You should use Zstandard for log file compression
(Never heard of Zstandard? Read this after looking at my fancy charts.)
We ship our logs to a popular log analysis tool that provides a web interface and cool data mangling tools, but we also store plaintext copies that we occasionally need to refer to. Logs used to be archived on individual servers, but during a recent architecture shift we set up a centralised aggregation service to preserve logs from ephemeral instances. Centralising log storage also centralises log processing, and the choice of compression tool matters a lot more than it used to when compression and decompression were done in parallel across a whole fleet of machines.
I noticed that operations were taking a lot longer than we’d like, so I took a random log file from one machine (slightly under 8 GiB uncompressed) and ran some tests to see if we could find a better tool.

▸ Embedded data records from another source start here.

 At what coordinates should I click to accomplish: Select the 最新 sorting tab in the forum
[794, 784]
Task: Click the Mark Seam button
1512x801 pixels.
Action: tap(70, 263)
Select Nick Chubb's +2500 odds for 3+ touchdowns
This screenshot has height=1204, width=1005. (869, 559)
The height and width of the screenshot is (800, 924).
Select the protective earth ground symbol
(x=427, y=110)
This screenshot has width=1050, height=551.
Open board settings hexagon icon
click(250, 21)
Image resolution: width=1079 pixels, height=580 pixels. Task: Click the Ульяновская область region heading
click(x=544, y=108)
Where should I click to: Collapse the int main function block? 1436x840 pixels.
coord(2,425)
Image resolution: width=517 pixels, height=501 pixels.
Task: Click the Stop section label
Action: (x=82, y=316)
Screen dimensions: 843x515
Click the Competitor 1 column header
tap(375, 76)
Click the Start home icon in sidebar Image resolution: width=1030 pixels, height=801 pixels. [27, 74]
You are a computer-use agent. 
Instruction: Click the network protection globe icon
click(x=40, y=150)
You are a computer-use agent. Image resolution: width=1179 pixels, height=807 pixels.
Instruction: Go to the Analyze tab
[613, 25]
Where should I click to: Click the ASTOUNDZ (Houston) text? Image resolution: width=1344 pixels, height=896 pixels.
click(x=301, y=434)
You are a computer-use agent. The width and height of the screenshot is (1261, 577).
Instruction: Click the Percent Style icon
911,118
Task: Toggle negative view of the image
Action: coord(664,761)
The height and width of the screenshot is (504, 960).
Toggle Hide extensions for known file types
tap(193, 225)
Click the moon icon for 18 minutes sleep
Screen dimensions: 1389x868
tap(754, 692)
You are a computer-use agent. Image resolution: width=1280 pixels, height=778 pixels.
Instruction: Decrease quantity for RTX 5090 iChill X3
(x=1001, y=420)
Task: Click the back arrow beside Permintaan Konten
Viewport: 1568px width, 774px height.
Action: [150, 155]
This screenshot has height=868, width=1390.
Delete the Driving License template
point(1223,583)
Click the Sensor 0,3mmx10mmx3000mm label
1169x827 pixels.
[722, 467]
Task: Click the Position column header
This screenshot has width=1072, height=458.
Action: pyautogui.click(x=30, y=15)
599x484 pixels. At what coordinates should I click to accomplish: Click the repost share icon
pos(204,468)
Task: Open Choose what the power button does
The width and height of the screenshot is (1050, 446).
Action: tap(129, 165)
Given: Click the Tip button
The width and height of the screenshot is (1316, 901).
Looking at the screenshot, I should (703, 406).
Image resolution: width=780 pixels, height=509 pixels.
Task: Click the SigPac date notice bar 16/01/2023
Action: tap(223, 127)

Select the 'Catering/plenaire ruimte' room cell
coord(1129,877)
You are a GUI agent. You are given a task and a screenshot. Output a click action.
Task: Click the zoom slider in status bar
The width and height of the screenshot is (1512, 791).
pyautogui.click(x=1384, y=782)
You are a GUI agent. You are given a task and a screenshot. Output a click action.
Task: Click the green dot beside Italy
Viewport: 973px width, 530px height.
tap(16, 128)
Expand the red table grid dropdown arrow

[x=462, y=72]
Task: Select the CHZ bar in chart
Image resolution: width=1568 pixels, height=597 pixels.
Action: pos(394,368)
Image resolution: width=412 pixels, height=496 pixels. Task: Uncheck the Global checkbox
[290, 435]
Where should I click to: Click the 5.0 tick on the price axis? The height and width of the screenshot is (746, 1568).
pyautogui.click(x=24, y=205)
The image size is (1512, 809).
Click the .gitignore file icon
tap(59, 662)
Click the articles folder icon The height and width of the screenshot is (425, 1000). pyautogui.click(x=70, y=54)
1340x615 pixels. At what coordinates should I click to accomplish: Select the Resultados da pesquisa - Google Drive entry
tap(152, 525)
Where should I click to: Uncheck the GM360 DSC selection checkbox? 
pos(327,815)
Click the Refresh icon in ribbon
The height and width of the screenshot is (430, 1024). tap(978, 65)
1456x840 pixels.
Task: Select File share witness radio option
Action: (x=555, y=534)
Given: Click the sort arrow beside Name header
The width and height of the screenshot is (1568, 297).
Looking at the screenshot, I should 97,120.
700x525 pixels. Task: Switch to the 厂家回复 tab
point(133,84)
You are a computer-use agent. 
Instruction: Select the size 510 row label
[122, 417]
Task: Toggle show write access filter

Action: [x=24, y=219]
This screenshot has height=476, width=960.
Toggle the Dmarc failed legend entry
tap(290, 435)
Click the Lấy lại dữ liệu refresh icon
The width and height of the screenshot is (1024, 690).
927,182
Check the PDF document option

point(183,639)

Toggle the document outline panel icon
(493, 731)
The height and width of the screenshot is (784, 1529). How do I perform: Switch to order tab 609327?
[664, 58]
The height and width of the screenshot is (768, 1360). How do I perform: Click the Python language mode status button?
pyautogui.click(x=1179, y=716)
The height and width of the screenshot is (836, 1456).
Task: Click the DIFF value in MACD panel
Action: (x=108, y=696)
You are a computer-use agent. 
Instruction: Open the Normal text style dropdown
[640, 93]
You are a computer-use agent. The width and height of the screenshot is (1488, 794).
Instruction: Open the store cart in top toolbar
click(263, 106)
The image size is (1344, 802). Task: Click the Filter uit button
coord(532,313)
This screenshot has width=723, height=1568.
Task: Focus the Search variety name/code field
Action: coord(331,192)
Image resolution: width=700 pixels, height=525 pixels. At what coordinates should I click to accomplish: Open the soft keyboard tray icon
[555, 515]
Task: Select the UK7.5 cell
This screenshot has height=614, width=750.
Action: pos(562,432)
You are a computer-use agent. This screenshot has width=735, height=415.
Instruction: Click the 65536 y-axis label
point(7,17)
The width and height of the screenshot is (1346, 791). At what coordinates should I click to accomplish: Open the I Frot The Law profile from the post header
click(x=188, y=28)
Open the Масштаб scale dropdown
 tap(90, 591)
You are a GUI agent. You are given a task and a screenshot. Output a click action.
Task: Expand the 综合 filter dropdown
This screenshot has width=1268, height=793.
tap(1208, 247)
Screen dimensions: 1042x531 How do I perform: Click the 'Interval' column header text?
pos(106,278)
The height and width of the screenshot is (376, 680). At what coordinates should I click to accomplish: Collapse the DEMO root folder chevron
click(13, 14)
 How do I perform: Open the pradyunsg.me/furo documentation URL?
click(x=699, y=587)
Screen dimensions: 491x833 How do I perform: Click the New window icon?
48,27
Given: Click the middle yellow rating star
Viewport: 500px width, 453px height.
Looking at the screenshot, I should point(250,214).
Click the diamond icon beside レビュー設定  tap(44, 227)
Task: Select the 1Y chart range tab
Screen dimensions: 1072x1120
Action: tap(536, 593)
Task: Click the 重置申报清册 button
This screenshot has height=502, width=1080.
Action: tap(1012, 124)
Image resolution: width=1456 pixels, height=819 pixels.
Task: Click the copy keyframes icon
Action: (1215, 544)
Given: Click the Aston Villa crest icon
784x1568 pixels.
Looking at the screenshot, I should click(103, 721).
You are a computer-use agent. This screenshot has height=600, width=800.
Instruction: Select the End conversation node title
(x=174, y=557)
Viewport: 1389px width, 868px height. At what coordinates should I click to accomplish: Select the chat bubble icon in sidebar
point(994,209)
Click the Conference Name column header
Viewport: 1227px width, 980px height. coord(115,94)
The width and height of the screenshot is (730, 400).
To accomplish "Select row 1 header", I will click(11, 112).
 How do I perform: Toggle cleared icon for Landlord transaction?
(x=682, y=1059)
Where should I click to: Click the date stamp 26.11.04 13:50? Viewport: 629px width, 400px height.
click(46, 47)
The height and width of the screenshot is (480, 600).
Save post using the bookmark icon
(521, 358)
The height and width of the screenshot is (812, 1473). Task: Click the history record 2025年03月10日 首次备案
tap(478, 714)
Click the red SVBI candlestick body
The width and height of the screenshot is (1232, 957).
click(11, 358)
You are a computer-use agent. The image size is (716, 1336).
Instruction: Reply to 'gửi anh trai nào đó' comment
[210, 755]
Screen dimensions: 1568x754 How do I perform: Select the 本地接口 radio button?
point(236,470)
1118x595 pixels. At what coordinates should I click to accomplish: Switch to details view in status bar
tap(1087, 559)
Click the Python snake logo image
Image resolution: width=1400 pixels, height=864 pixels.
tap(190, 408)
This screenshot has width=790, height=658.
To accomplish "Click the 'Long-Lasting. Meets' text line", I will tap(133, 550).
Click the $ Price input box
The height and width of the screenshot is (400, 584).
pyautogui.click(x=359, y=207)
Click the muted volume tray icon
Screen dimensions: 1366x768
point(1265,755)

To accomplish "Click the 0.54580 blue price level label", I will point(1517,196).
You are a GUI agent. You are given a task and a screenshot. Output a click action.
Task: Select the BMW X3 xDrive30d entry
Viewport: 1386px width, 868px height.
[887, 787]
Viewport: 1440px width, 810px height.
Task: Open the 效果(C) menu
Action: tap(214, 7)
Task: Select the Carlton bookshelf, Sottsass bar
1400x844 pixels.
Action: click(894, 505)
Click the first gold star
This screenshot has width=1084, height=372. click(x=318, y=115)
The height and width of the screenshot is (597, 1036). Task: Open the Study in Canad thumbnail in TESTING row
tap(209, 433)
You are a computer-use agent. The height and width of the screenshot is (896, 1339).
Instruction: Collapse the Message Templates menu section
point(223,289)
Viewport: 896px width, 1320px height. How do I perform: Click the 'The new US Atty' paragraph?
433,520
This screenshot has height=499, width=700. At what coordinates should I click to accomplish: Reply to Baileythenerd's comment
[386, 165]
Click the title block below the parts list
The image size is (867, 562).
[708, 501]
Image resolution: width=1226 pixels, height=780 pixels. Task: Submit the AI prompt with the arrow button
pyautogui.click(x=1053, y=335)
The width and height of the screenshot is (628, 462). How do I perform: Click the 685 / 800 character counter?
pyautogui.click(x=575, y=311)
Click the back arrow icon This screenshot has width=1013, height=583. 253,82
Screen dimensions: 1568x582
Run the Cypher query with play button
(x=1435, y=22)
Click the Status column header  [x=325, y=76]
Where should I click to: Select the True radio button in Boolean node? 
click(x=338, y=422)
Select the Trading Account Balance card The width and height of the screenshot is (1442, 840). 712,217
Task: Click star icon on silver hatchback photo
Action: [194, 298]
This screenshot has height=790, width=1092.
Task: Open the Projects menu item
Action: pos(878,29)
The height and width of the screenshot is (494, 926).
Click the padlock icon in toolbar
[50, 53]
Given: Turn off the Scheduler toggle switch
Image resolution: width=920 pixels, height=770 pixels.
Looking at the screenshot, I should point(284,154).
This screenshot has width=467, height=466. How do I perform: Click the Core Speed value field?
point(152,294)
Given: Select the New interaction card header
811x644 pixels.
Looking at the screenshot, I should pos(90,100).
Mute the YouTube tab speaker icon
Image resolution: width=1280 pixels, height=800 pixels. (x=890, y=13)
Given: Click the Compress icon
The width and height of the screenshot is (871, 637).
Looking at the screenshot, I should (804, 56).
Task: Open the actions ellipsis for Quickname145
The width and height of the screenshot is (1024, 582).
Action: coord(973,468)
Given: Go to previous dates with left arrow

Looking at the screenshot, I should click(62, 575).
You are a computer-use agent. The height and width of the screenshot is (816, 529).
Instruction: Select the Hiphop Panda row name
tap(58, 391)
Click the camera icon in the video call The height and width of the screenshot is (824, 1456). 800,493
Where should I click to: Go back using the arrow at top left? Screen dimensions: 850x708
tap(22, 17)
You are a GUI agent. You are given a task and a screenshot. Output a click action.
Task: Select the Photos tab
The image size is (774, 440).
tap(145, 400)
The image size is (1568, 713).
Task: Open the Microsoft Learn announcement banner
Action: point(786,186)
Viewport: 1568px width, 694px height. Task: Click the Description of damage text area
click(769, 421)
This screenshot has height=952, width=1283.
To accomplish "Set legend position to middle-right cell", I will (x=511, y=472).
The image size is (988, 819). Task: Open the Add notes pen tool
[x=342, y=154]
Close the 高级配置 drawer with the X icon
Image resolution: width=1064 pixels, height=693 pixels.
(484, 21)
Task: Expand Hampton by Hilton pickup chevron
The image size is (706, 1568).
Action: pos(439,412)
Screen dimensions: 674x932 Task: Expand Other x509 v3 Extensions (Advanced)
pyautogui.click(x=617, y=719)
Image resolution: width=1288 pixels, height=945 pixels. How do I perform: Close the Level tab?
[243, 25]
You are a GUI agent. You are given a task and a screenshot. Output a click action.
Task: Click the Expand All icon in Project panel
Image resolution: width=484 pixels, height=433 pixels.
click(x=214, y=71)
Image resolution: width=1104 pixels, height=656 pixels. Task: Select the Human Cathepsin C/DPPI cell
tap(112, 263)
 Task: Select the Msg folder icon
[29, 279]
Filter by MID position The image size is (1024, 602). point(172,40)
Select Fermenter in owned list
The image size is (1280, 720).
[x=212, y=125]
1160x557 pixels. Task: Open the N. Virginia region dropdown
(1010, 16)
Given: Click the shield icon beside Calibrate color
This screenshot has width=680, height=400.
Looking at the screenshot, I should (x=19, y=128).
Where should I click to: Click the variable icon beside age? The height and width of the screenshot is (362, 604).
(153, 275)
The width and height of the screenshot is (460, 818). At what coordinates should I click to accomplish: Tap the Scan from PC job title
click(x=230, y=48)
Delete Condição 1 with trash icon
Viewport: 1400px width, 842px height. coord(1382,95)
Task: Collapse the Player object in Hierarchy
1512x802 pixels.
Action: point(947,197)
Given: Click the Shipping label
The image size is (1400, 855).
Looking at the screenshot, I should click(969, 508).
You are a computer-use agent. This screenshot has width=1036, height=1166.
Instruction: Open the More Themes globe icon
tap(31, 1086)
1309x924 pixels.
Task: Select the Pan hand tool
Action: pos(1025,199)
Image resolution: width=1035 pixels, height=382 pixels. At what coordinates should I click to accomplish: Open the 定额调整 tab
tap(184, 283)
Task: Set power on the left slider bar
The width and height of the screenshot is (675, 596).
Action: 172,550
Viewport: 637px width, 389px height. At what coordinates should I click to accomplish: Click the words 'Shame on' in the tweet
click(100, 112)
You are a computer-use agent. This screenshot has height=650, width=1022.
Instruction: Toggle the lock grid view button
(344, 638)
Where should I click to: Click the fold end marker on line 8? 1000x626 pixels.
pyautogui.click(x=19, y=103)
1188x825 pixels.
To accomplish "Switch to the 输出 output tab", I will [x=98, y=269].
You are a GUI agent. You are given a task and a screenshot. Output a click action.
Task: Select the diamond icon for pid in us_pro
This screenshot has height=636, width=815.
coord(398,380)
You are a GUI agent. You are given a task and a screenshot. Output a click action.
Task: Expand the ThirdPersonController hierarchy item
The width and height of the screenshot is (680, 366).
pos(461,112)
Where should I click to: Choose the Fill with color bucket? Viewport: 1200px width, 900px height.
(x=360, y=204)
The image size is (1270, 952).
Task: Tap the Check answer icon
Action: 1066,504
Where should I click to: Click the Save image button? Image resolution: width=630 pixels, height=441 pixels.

If you’re looking through large log files with any regularity, you
can stop reading here. zstd
is the clear winner, requiring a mere
37% of the time that its closest competitor did. (There’s also a
clear loser: I left bzip2
off of these charts because I didn’t
like how small it made the other bars.)
Decompression speed is only one third of the puzzle, you say? Well, you’re right.
The venerable gzip
has had a good run, but zstd
is both faster
and produces smaller files. zstd
at its default level (zstd -3
)
takes 1.5 minutes to compress this file to 688 MiB. xz
can put out a
smaller file (xz -6
, left off of this chart, will get it down to 497
MiB in a mere 36 minutes), but bumping up the zstd
level gets within
shouting distance of reasonable xz
levels in considerably less time,
while retaining the advantage of fast decompression.
I’m going to move to Zstandard for log compression, and you should too.